**EXERCISE PROMPT:** In the entries that follow, the first line to write out is the one containing "The width and height of the screenshot is (924, 826).", and the last is the one containing "Click the Google". Reproduce that stretch exactly, with nothing before or after it.

[Excerpts from a dataset]

::::::::

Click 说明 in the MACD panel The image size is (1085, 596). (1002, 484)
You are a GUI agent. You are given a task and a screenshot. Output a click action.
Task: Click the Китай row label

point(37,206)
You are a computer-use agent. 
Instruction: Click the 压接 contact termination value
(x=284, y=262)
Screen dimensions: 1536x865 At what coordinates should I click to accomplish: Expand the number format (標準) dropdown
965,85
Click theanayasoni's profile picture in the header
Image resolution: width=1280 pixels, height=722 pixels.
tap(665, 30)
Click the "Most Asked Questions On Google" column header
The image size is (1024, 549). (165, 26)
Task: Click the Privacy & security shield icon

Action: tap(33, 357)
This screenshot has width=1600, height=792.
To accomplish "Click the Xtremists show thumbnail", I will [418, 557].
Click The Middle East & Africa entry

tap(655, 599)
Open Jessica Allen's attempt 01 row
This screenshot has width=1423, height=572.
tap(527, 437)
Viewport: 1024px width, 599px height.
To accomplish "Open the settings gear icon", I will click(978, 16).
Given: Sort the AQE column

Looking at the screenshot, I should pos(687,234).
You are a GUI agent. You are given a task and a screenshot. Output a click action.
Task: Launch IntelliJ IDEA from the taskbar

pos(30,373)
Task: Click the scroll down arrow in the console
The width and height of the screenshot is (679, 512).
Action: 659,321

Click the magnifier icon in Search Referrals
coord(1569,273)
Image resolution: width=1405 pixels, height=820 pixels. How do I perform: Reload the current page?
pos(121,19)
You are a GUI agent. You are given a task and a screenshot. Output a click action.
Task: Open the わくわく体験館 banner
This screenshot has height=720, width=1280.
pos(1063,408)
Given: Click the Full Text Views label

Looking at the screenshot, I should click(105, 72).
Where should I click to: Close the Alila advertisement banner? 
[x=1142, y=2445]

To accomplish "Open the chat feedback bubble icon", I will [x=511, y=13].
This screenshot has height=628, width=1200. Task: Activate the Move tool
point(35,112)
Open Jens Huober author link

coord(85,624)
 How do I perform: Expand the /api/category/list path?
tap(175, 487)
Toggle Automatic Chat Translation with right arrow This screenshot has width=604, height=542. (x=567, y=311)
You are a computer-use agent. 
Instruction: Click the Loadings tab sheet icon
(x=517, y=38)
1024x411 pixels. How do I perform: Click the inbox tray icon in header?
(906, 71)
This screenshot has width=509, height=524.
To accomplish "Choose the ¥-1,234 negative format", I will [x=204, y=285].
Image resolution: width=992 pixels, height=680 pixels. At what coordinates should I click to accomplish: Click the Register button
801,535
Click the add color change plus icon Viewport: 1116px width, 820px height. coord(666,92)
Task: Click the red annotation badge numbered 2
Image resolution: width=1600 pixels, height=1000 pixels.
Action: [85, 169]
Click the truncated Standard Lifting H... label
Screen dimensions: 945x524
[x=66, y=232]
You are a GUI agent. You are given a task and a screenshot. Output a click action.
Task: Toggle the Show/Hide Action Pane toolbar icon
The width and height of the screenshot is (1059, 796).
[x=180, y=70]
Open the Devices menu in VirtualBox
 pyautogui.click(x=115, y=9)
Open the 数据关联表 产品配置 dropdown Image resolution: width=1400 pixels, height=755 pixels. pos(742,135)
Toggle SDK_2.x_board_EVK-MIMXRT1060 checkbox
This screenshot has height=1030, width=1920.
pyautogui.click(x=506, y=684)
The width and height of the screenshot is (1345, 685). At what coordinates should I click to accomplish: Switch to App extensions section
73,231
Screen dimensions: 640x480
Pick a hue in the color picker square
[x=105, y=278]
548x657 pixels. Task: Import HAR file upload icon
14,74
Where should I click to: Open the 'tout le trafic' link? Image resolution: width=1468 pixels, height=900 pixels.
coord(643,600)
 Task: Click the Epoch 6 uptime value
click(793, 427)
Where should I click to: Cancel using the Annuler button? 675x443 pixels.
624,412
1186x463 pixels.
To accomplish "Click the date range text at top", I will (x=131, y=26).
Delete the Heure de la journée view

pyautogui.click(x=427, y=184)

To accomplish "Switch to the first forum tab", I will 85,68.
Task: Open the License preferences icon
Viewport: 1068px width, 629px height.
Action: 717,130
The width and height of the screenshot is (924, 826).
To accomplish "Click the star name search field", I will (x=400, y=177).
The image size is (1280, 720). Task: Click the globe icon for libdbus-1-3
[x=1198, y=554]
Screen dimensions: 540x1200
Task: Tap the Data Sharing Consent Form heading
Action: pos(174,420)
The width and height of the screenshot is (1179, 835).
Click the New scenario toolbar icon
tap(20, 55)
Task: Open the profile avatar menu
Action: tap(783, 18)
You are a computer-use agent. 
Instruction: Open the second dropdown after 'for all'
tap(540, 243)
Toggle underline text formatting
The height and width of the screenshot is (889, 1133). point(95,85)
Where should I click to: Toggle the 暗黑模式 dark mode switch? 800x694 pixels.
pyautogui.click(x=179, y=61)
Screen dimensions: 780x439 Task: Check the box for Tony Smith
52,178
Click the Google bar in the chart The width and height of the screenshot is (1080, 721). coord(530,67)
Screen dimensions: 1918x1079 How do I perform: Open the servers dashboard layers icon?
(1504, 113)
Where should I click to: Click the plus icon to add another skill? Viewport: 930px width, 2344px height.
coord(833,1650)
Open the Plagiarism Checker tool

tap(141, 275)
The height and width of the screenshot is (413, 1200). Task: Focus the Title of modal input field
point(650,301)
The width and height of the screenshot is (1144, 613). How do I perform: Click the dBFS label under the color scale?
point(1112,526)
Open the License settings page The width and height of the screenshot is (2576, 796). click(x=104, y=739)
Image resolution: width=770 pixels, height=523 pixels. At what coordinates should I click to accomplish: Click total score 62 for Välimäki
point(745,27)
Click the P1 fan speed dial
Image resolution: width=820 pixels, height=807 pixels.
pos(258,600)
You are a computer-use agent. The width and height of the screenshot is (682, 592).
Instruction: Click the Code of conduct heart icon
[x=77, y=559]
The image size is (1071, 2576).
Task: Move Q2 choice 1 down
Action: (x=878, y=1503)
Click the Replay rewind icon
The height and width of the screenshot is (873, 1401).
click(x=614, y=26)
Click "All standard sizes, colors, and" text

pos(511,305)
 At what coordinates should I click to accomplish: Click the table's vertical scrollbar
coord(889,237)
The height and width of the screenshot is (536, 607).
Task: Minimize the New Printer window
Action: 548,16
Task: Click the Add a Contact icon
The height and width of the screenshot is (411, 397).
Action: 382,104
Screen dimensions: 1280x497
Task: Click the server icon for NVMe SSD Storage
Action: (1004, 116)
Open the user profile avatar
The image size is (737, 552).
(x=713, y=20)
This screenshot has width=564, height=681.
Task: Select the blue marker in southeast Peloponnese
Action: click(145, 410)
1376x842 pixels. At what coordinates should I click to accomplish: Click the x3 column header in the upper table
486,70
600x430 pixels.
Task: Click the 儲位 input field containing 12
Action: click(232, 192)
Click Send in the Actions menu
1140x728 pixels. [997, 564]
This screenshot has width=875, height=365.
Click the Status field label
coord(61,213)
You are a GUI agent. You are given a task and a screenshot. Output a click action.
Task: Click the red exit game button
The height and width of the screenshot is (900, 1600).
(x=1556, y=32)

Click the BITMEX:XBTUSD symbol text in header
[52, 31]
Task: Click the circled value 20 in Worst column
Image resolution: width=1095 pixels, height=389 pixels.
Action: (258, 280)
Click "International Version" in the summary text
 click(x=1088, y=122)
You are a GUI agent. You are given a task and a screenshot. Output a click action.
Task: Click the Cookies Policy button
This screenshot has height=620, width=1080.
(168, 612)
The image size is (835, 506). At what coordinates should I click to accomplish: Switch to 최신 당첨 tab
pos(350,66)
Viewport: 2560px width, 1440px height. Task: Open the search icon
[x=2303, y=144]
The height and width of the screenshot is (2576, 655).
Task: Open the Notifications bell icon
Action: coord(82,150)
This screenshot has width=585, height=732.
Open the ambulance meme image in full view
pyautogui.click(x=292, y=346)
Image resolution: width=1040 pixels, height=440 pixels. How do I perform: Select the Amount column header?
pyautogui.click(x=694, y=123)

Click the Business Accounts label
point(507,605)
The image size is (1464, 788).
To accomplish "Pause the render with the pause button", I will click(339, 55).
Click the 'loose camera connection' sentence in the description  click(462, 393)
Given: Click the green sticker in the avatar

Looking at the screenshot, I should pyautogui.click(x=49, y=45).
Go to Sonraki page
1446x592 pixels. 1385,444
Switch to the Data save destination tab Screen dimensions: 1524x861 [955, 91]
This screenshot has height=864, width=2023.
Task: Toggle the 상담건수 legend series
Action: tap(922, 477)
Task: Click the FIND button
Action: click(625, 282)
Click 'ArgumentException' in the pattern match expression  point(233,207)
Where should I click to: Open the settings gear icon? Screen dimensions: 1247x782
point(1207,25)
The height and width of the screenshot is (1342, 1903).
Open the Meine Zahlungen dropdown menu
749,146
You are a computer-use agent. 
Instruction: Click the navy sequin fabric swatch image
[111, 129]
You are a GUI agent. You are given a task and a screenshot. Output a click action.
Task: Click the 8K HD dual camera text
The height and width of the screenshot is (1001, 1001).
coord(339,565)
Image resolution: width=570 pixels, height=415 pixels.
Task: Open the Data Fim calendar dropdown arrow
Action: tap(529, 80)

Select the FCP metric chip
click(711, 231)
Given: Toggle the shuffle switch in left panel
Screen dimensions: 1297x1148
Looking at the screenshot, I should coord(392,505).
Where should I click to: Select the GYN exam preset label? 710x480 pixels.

::::::::

**OUTPUT BELOW:**
The width and height of the screenshot is (924, 826).
To accomplish "Click the star name search field", I will (x=400, y=177).
The image size is (1280, 720). Task: Click the globe icon for libdbus-1-3
[x=1198, y=554]
Screen dimensions: 540x1200
Task: Tap the Data Sharing Consent Form heading
Action: pos(174,420)
The width and height of the screenshot is (1179, 835).
Click the New scenario toolbar icon
tap(20, 55)
Task: Open the profile avatar menu
Action: tap(783, 18)
You are a computer-use agent. 
Instruction: Open the second dropdown after 'for all'
tap(540, 243)
Toggle underline text formatting
The height and width of the screenshot is (889, 1133). point(95,85)
Where should I click to: Toggle the 暗黑模式 dark mode switch? 800x694 pixels.
pyautogui.click(x=179, y=61)
Screen dimensions: 780x439 Task: Check the box for Tony Smith
52,178
Click the Google bar in the chart The width and height of the screenshot is (1080, 721). coord(530,67)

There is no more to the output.